Cf. Why Central Banks Need to Take Human Rights More Seriously VIEW HERE (As reported on 15th July, 2019 ©African Eye Report)  

To understand the full scam in Hindi, please view the following video:

DHFL Delisting SCAM|अनकहे राज़

See also: Confession Of A Victim Of Financial Abuses  VIEW HERE

DEMANDING EXPULSION OF MR. SHAKTIKANTA DAS, GOVERNOR, THE RESERVE BANK OF INDIA: A LETTER TO THE PRESIDENT OF INDIA (24/05/2021) ⤡

Compiled by Debaprasad Bandyopadhyay, Akhar Bandyopadhyay

26 Comments

    1. Simple praying to the oligarchic authority does not work. Instead, find out the loopholes of your ‘real’ opponent & destroy the image of your opponent by deploying non-violent means.

      Liked by 2 people

  1. The regulatory authorities should feel shy injustices made to all FD/NCD holders and non promoter share holders leaving them in Air. All ineffective and inefficient quacy judiciary judiciary was sold out. RBI , COC & RP and related corporates all are culprits with integrated pre- measured planning.
    The only ray left to scapegoats intervention of Supreme court.

    Liked by 4 people

  2. Firstly, I thank Mr. Debaprasad Bandyopadhyay Ji for regularly writing detailed letters to all dignitaries and for his noble work intended to provide help to all FD holders of DHFL.
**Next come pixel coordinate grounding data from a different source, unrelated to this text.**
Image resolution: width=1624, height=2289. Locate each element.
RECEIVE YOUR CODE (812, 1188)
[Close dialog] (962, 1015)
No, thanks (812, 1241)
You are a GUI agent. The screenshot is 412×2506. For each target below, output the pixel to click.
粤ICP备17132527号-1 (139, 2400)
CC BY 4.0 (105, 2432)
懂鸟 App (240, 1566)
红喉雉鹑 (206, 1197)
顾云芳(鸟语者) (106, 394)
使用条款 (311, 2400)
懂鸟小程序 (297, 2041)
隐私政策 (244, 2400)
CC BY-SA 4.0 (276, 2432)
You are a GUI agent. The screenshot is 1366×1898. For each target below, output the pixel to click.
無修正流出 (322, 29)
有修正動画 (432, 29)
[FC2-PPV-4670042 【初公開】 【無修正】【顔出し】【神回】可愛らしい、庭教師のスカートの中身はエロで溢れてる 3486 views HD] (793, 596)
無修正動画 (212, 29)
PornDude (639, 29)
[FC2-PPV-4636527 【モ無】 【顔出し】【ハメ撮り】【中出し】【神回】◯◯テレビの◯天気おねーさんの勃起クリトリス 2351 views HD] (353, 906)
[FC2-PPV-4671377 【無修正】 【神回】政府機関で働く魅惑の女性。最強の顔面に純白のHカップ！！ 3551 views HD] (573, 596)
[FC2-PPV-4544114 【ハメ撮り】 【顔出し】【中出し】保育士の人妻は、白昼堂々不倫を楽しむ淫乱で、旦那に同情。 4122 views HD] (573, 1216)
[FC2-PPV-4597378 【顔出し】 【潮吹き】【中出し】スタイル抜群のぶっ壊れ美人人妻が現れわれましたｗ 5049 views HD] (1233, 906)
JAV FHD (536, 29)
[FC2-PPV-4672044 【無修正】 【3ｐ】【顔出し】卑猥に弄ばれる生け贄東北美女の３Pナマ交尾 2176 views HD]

    Secondly, this letter is highly impressive having all details with all facts BUT simultaneously I am also afraid that Mr. Debaprasad Bandyopadhyay Ji ‘s HARD WORK is becoming fruitless DUE TO NEGLECTING THIS BURNING PROBLEM BY PM/FM/RBI/JUDICIARY & DIRECTLY SUPPORTING CULPRITS. ALL OF THEM HAVE DECIDED NOT TO ALLOW HONEST JUDGEMENT & WILLFULLY GIVING FULL LIBERTY TO CULPRITS TO LOOT INNOCENT FD HOLDER OF DHFL.

    Liked by 4 people

  3. Liked by 2 people

  4. One of DHFL group members in my Facebook account posted this text which contains bitter truth

    1): -Why the Cash flow generating retail Segment of DHFL pushed for Insolvency under IBC when there are other modes of Financial Restructuring i.e Take Over,Merger&Acquisition,De-merger,Leverage Buy-out,Split Off,Spin-Off etc
    2): -Why the Rating agencies giving misleading ‘AAA’ rating till the public announcement Insolvency
    3):- Why The HFC covered under NHB Act protecting the interest of Fd holders are not taken Care-off under IBC.
    4):- Why the MOF, MCA not protecting the interest of Sr. Citizen FD & NCD holders money by doing there due diligence when the total Financial System under Super vision of RBI, SEBI are at stake
    5):-Why The RBI & NHB’s Non supervision and lack of Corporate Governance of DHFL and are not taken care off in due time when the Cobra Post all ready disclosed the anticipated Scam & Fraud against the interest of Innocent FD&NCD holders. 6):-This lack of Corporate Governance,transparency of Audited Financials,Incorrect Rating of FD gives wrong signal to the corrupt financial System of India at large in Global perspective and which impact the FDI and growth trajectory of India in Long term if not immediately.
    7):-This non performance and lack of Monitering & Supervision, Corruption at the cost of lifelong savings of FD&NCD holders which are not highlighted in to media to give proper pressure to the Authority under helm of affairs. 8):-More over there Should have a Continuity of Governance & Transparency of Systems which should be isolated from the political agenda of rulling parties under power as they get changed but the system will continue in growth direction in larger benefit of the Country.